As the Antara Telang (18) and Tamanna Bhojani (30) cases demonstrated, walking on Mumbai’s could be perilous, thanks to untrimmed trees. Even as experts slammed civic policies, Additional Municipal Commissioner Aseem Gupta admitted that the pruning system needs an overhaul.
The rules say trees must be trimmed four times a year. But that is never done.
Tree trimming is now done strictly on a need-to basis. We trim a tree only if we feel it’s required. Otherwise, this provision can be misused.
What steps have you taken in the wake of the Telang case?

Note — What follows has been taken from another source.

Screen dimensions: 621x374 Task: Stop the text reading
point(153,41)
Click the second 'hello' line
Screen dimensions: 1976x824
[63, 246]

I immediately instructed officials to have stricter inspections and expedite the pruning process. Also, housing societies will be told to trim any dangerously growing trees in their compounds. We are studying the flaws in the system and looking for ways to improve.

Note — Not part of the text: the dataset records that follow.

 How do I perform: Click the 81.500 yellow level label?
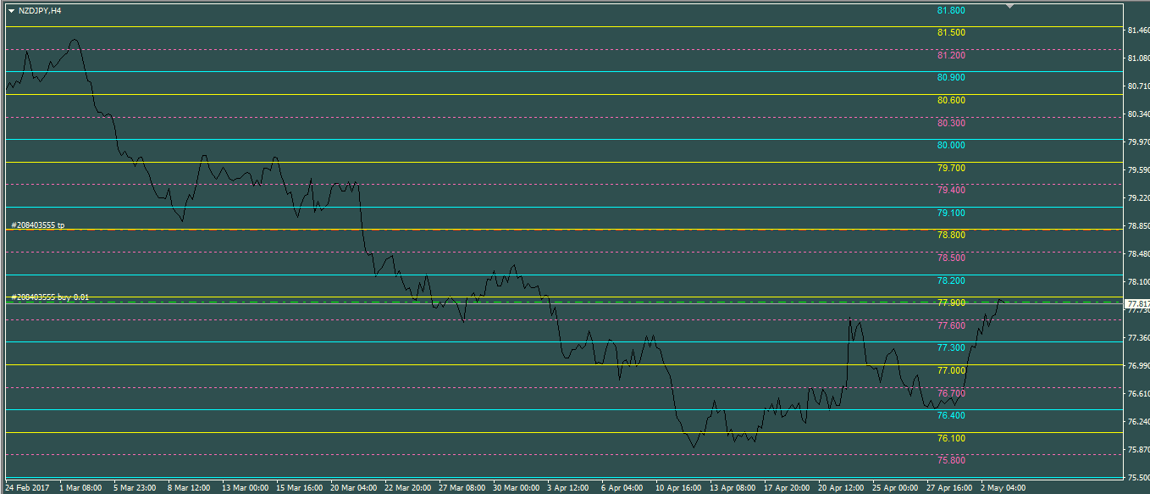point(951,33)
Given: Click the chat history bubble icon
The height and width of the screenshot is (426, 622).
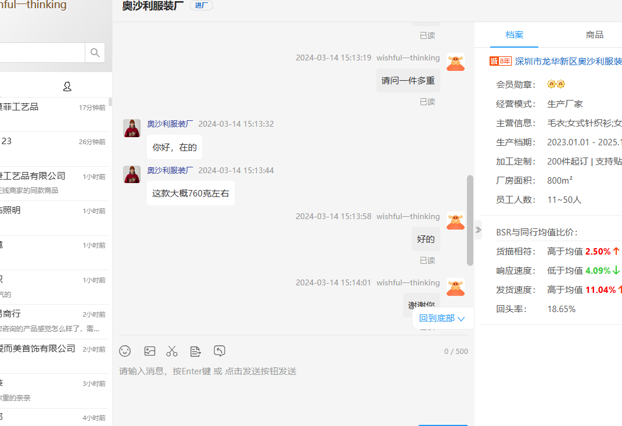Looking at the screenshot, I should (219, 351).
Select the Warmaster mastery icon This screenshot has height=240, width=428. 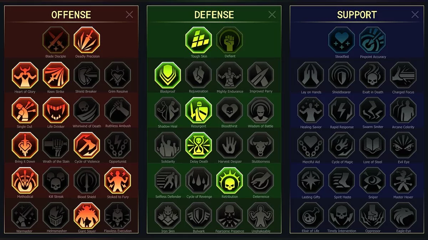point(25,216)
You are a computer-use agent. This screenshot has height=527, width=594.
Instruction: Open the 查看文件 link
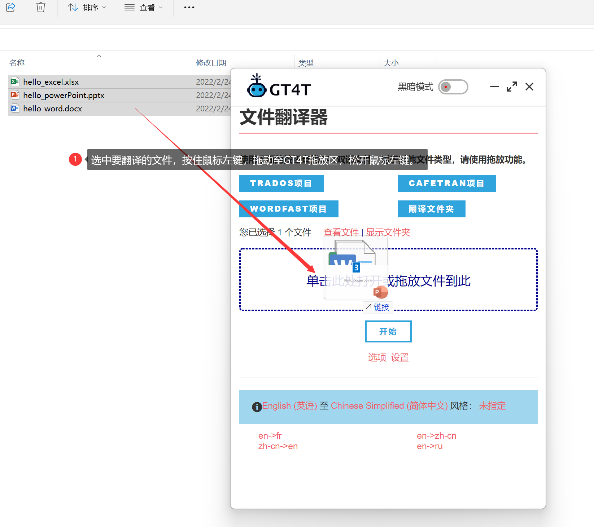341,232
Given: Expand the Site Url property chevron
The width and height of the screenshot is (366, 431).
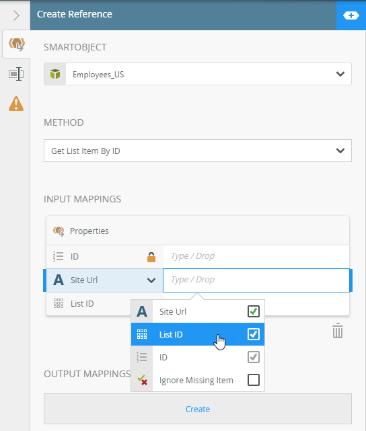Looking at the screenshot, I should click(151, 280).
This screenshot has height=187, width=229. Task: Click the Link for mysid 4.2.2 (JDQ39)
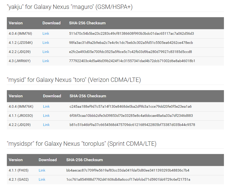pos(46,125)
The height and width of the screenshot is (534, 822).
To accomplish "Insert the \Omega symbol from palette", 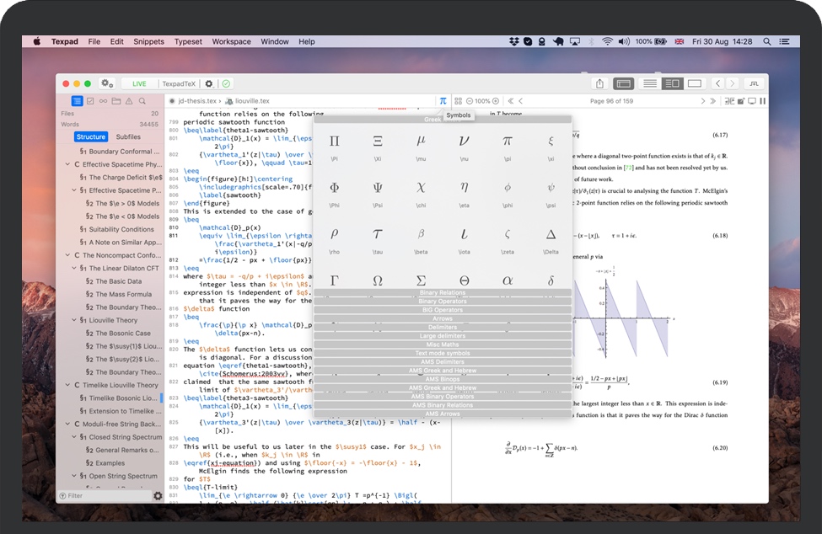I will 378,280.
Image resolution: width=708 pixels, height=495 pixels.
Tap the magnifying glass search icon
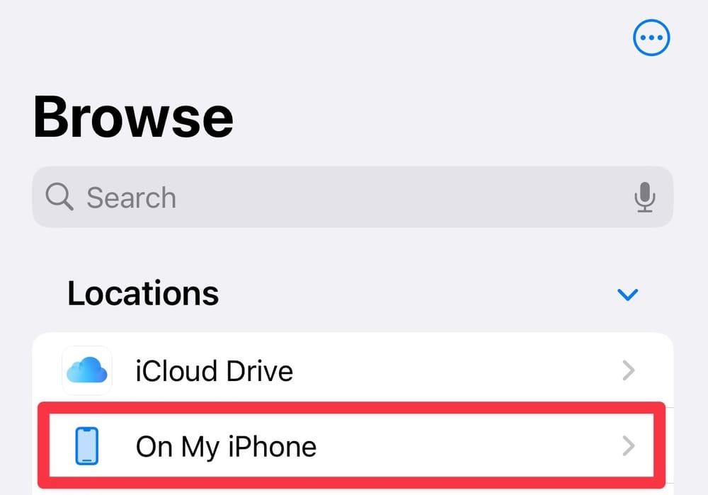coord(59,196)
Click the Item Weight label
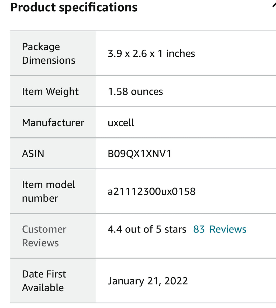 tap(50, 91)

How will you make the process of tree-pruning more citizen-friendly?
We expect people to participate in the process and keep us informed of any tree that needs pruning; it’s impossible for a handful of officials to inspect every tree in the city.
We also plan to set up a ‘Green Helpline’, which citizens could call if a tree needs pruning.
We’ll ensure that the process is accessible to people; records of all trimming permissions will be available online.
How do you plan to make inspections more effective?
In the Telang case, the tree was inspected, but not trimmed.
We knew of the problem, but couldn’t solve it. We will be proactive when it comes to trimming of trees.